**PROBLEM TO WORK ON:** Provide again, from the entries below, every line from the one containing "Where should I click to: Select" through the one containing "You are a computer-use agent.", exactly as written, and no other line.

**DATA TO USE:**

· · · · ·

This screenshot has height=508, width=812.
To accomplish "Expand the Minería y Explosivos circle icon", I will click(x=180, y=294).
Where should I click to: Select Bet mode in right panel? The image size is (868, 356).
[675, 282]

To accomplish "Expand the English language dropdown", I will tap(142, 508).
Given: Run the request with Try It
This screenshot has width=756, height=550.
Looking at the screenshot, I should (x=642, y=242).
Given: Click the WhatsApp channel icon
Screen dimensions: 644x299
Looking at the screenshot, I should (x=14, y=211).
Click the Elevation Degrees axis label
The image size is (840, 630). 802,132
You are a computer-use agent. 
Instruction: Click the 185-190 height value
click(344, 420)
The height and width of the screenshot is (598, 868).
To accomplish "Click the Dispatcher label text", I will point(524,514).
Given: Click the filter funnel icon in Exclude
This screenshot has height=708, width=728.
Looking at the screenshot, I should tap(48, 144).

· · · · ·

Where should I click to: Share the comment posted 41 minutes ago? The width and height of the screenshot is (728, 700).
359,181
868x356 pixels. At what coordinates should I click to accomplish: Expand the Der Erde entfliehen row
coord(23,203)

· · · · ·

**SOLUTION:**
Where should I click to: Select Bet mode in right panel? The image size is (868, 356).
[675, 282]

To accomplish "Expand the English language dropdown", I will tap(142, 508).
Given: Run the request with Try It
This screenshot has width=756, height=550.
Looking at the screenshot, I should (x=642, y=242).
Given: Click the WhatsApp channel icon
Screen dimensions: 644x299
Looking at the screenshot, I should (x=14, y=211).
Click the Elevation Degrees axis label
The image size is (840, 630). 802,132
You are a computer-use agent. 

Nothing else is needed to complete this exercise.